With Chasing the Dragon, Donnie Yen teamed up with Andy Lau for the first time, two Hong Kong superstars who seemed obvious to pair for a movie, yet somehow had not occurred before then. It took veteran director and producer Wong Jing to do so, working with Yen after a gap of at least two decades, though the material found them all on relatively restrained form in comparison to the excesses of crime flicks from that part of the world back when they were all operating under the wild New Wave parameters where anything went as long as it meant the audience could go away entertained, and come back for more. Here the Chinese authorities were making a distinct impression.
Therefore although the plot was based on a true story, there genuinely was a gangster named Crippled Ho who ran a huge drugs ring back in the late nineteen-sixties through to the seventies, the film was curiously reluctant to show him getting down to the depths of depravity that he would have in real life. This was presumably down to China cracking down on the Hong Kong entertainment industry, but if you had been a fan of the madness that many an action thriller these two stars had made their names in regularly exhibited, there was a slightly dispiriting sense of the material toned down to be almost tame, not something you would associate with them back in the nineties, pre-handover.

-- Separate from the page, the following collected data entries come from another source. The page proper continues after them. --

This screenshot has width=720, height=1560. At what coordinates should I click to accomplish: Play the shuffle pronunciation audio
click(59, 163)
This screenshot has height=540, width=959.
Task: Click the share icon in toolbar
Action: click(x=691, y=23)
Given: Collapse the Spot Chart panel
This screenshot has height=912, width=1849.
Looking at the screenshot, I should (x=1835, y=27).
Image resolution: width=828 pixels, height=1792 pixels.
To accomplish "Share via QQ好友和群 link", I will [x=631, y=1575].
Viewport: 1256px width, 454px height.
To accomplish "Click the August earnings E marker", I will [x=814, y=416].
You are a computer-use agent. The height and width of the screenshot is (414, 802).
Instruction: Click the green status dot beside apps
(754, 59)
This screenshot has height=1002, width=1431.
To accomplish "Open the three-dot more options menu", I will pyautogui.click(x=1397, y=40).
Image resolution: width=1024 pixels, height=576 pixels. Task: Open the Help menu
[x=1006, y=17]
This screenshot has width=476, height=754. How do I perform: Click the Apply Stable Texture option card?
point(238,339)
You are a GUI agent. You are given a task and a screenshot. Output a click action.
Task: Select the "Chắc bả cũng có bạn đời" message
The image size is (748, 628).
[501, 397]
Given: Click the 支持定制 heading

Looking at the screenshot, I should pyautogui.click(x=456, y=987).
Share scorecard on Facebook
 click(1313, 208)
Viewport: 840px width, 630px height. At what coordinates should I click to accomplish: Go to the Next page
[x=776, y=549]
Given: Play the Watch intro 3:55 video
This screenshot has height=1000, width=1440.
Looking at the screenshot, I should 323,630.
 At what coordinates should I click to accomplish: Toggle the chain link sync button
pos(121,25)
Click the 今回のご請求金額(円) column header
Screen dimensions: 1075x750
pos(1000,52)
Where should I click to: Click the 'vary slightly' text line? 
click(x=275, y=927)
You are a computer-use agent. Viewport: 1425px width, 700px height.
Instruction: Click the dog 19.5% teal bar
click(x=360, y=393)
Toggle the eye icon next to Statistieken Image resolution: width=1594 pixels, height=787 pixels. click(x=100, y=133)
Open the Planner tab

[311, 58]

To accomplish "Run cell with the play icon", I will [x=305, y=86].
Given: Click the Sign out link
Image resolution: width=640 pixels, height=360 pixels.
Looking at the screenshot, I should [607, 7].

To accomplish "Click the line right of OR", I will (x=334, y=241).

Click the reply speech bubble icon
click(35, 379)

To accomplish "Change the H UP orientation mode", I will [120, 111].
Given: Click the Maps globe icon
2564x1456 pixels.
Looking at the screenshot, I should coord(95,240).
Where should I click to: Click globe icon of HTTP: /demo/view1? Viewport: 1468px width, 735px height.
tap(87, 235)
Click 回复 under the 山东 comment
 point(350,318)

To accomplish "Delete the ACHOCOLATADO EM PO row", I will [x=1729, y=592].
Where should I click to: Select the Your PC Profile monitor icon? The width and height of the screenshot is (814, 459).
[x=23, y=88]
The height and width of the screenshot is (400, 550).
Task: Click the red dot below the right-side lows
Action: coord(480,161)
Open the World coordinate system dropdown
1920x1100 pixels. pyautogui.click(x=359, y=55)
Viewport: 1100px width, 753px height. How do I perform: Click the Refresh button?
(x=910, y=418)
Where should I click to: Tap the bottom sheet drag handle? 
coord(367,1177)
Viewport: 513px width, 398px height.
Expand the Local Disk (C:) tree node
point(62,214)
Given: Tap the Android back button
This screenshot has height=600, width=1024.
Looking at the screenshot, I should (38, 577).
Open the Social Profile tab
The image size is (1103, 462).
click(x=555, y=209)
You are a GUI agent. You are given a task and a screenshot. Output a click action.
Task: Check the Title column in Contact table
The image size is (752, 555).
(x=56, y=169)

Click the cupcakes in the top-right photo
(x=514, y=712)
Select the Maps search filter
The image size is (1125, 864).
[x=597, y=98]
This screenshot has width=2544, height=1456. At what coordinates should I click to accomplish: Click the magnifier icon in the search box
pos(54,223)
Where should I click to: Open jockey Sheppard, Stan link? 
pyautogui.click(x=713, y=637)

Another issue was that neither Yen nor Lau was comfortable essaying villainous roles at this stage in their careers, a pity especially in the former's case when he had been so effective at them, therefore the inspector was a noble and upstanding type who is more sinned against than sinning - yet so was Ho! Sure, we see the gang boss meting out occasional violence, with the star's accustomed martial arts prowess toned down to a straight brawl, but for the most part this was one of the most moral drug gang lords you would ever see. Again, blame the authorities, but the prospect of watching Yen go full Al Pacino in Scarface was a mouthwatering one, and we were largely denied it, no matter that he was able to show off his acting chops in other ways; the parts where he lost his temper and unleashed fury illustrated what this could have been.
Patriotism was another factor, even in a gangster tale the bad guys had to be model citizens, so the actual villain was a one-dimensional British police Commissioner named Ernest Hunt (Bryan Larkin) who swears like how's your father and resembled a gangster himself, something out of The Sweeney perhaps. All of this was to establish the United Kingdom's colonial power as the real evil in Hong Kong, should any audiences there be feeling any nostalgia for those far off days, so they would be put right by the revelation that the near-constant crime wave was all sorted out now thanks to the Chinese Government. So eager to pussyfoot around the issues was Chasing the Dragon that it came across as disappointingly neutered from the off, so if you were a star fancier you would get a kick out of Yen and Lau together at last - don't underestimate their star power - but they were rarely given material worthy of them and their undoubted and proven potential. Plus you had the elegantly physical Donnie Yen hobbling around with a bad leg and a cane for the second half of the movie - something not right there. Music by Chan Kwong Wing.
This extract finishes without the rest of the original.